According to analysis from the Cato Institute, a “significant” number of Republicans voted for gay marriage on November 6.

The report details voting patterns in three of the four states where marriage equality was on the ballot. (Washington state was not included because data from the state had yet to be finalized.)

In Maryland, where voters upheld a marriage law approved by lawmakers, Question 6 fared better than President Barack Obama in 11 of the 18 counties that Mitt Romney carried.

In Minnesota, where voters rejected an effort to limit marriage to heterosexual couples, 47 towns around the Twin Cities area opposed the measure, known as Amendment One, while voting for Romney.

One example given is Scott County, where Romney received 56.6 percent of the vote and Amendment One was narrowly defeated.

Republicans also helped make Maine the first state to legalize marriage equality at the ballot box.

The Bangor suburb of Hampden voted for Question 1 and Romney.

Additional evidence can be found in exit polls conducted by Fox News in each of the three states.

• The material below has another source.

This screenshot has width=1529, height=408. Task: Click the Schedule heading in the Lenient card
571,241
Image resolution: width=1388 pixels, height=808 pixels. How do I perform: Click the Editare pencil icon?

Between 21 – 25 percent of Republicans told the cable network that they were breaking from the party on the issue of marriage equality.

Walter Olson, senior fellow at the Cato Institute, conducted the analysis.

“A lot of Republicans crossed over against the official position of the party to vote for Question 6 in Maryland, to vote against Amendment One in Minnesota, same thing in Maine,” Olson said on NPR's Talk of the Nation. “And that made the difference.”